Pendembu lies along the far eastern border of Sierra Leone, reaching almost to Guinea and Liberia. It is over six hours drive away from the country’s capital, Freetown and is home to some of the most vulnerable and isolated communities in Sierra Leone. The Handmaids of the Holy Child Jesus have been working and living with the people of Pendembu for generations and have become a fixture within the communities where they work, often providing much-needed medical care and livelihoods support.
It was this reputation that brought Mama Jattu and a chicken – a traditional offering – to the Sister’s doorstep in 2013. She had walked, having always feared motorbikes, one hour from her village, Ginjama, to meet with the Sisters. Sr. Anthonia has never forgotten their first meeting.
“I couldn’t speak Mende (the local language) at the time, so I had to call someone to translate but I immediately knew that she was a kind woman. She told me that she had lost all of her children during the war, and that she wanted to be our mother in the community… She gave me the chicken as a gesture of kindness.”
It was this meeting that brought the Sisters to Mama Jattu’s community, and started a long relationship of mutual support and collaboration. It was during one of Sister Anthonia’s visits to Ginjama that she saw that the community was still drawing water from a nearby stream. Children were getting sick from diarrhoea and other water-borne diseases, which were sadly fatal in some cases. With support from CAFOD, the Sisters completed construction of a hand-dug well in Ginjama in 2015.
By that time, Mama Jattu was the oldest woman in her village, but she had single-handedly built a relationship and a friendship which saw her community enjoy clean and potable water for the first time in living memory and completely changed health outcomes, especially for young children.
Sadly, Mama Jattu passed away this year but her legacy lives on in the work that the Sisters continue to do in her community and many others like it.
This year alone, the Sisters have already completed the construction of three boreholes and three hand-dug wells that have given hundreds of people access to clean drinking water. In Mama Jattu’s memory, we can see that even the simplest of encounters can have the greatest impact and we are reminded that despite long distances and bad roads, we are all still connected and have the potential to be agents for change and transformation in our communities.
⁂
▸ Required work
(1) According to the story of Mama Jattu, in what year did the Sisters finish building the hand-dug well in Ginjama?
(2) Using the story of Mama Jattu, explain why a well was needed in Ginjama.
(3) Print the part of the story of Mama Jattu that opens with the words containing "Pendembu lies along" and closes with "their first meeting.".
⁂
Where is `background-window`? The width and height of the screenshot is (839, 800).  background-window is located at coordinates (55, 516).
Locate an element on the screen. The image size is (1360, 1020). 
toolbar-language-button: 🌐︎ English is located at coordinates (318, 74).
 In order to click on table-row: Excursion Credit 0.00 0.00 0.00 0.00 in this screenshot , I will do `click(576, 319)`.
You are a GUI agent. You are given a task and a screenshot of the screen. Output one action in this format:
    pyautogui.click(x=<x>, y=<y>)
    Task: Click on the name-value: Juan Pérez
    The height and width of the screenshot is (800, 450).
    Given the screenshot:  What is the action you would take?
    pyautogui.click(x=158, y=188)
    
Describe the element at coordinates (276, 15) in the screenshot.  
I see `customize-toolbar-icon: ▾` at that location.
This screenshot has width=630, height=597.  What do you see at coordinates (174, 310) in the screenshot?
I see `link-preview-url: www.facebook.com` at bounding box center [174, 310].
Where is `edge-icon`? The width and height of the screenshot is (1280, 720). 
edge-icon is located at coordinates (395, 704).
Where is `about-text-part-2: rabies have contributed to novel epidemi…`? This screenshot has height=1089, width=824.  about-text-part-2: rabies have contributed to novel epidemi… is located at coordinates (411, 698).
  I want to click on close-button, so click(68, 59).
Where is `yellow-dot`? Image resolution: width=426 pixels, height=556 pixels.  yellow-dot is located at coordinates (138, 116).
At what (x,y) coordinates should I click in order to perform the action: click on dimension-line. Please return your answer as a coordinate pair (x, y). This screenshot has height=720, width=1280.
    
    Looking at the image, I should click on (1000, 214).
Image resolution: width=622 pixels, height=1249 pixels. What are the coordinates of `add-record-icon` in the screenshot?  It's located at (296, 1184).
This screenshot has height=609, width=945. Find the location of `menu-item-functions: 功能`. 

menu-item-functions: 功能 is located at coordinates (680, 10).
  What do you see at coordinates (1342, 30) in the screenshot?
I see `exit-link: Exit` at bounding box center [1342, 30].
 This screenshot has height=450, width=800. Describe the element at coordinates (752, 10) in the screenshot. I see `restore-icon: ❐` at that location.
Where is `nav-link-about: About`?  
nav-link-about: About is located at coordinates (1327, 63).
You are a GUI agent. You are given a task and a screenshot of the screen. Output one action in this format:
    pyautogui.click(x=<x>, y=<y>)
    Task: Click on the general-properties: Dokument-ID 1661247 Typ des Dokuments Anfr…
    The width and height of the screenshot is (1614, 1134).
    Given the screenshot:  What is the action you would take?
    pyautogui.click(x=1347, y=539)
⁂
▸ Answers by item
(1) 2015

(2) The community was still drawing its water from a nearby stream. Children were getting sick from diarrhoea and other water-borne diseases, which were sometimes fatal.

(3)
Pendembu lies along the far eastern border of Sierra Leone, reaching almost to Guinea and Liberia. It is over six hours drive away from the country’s capital, Freetown and is home to some of the most vulnerable and isolated communities in Sierra Leone. The Handmaids of the Holy Child Jesus have been working and living with the people of Pendembu for generations and have become a fixture within the communities where they work, often providing much-needed medical care and livelihoods support.
It was this reputation that brought Mama Jattu and a chicken – a traditional offering – to the Sister’s doorstep in 2013. She had walked, having always feared motorbikes, one hour from her village, Ginjama, to meet with the Sisters. Sr. Anthonia has never forgotten their first meeting.